Work request: Each line of the records below that contains "click" needs to be copied.

[Saved entries]
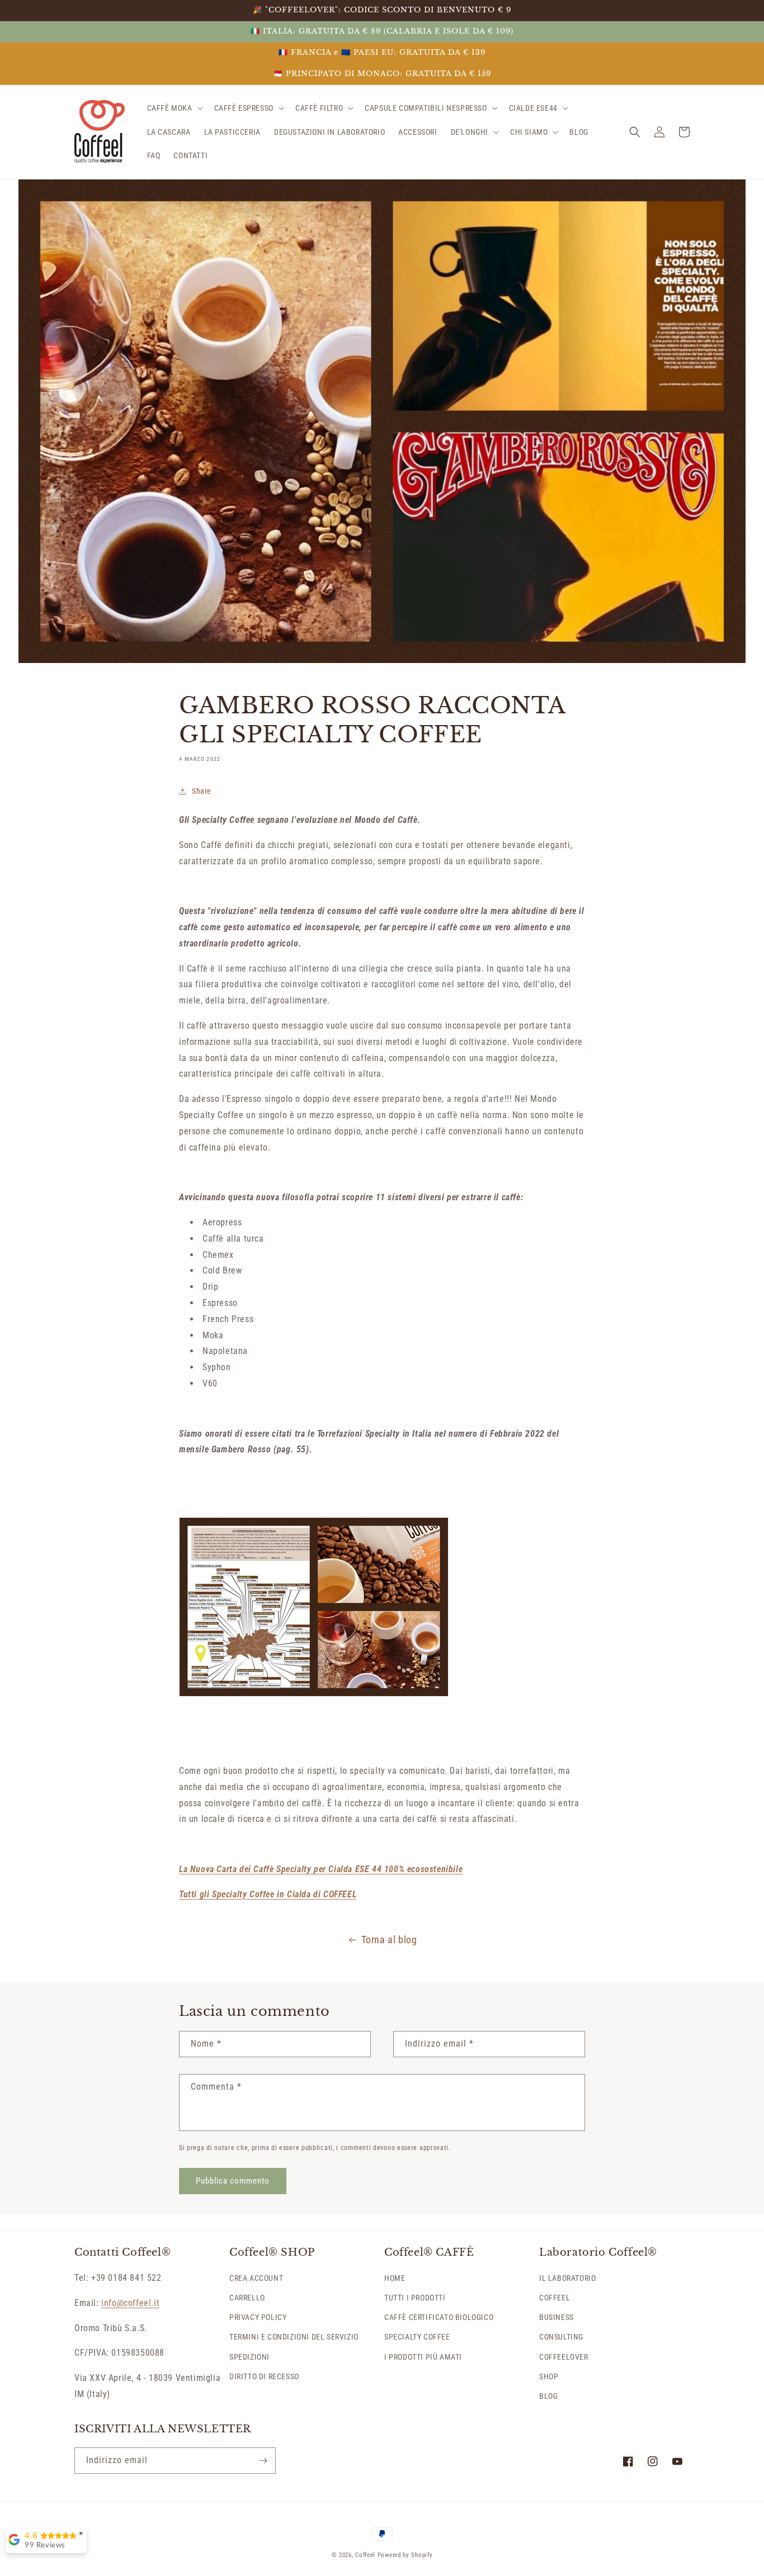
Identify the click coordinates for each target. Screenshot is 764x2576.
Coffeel (365, 2555)
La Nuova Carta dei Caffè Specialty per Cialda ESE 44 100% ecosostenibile (321, 1869)
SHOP (548, 2376)
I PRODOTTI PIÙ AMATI (423, 2356)
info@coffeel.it (130, 2303)
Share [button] (201, 791)
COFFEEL (554, 2297)
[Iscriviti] (263, 2460)
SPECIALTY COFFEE (417, 2336)
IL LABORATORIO (567, 2278)
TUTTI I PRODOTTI (415, 2297)
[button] (173, 108)
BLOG (548, 2396)
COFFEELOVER (563, 2356)
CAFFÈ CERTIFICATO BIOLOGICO (438, 2317)
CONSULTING (561, 2336)
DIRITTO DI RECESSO (264, 2376)
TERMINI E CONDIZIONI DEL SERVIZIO (294, 2336)
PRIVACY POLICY (257, 2317)
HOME (394, 2278)
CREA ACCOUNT (256, 2278)
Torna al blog (389, 1939)
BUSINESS (556, 2317)
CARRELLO (247, 2297)
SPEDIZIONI (249, 2356)
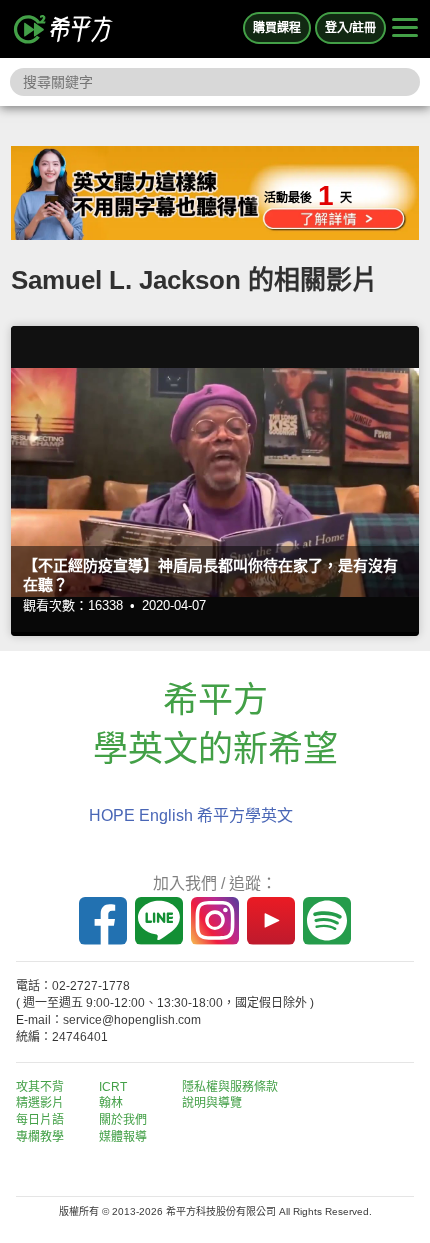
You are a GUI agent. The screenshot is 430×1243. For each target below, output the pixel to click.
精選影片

Output:
Identify the click coordinates for each target. Screenshot is 764x2576.
You are a GUI agent. The screenshot is 430×1243. For each target below, output the pixel to click.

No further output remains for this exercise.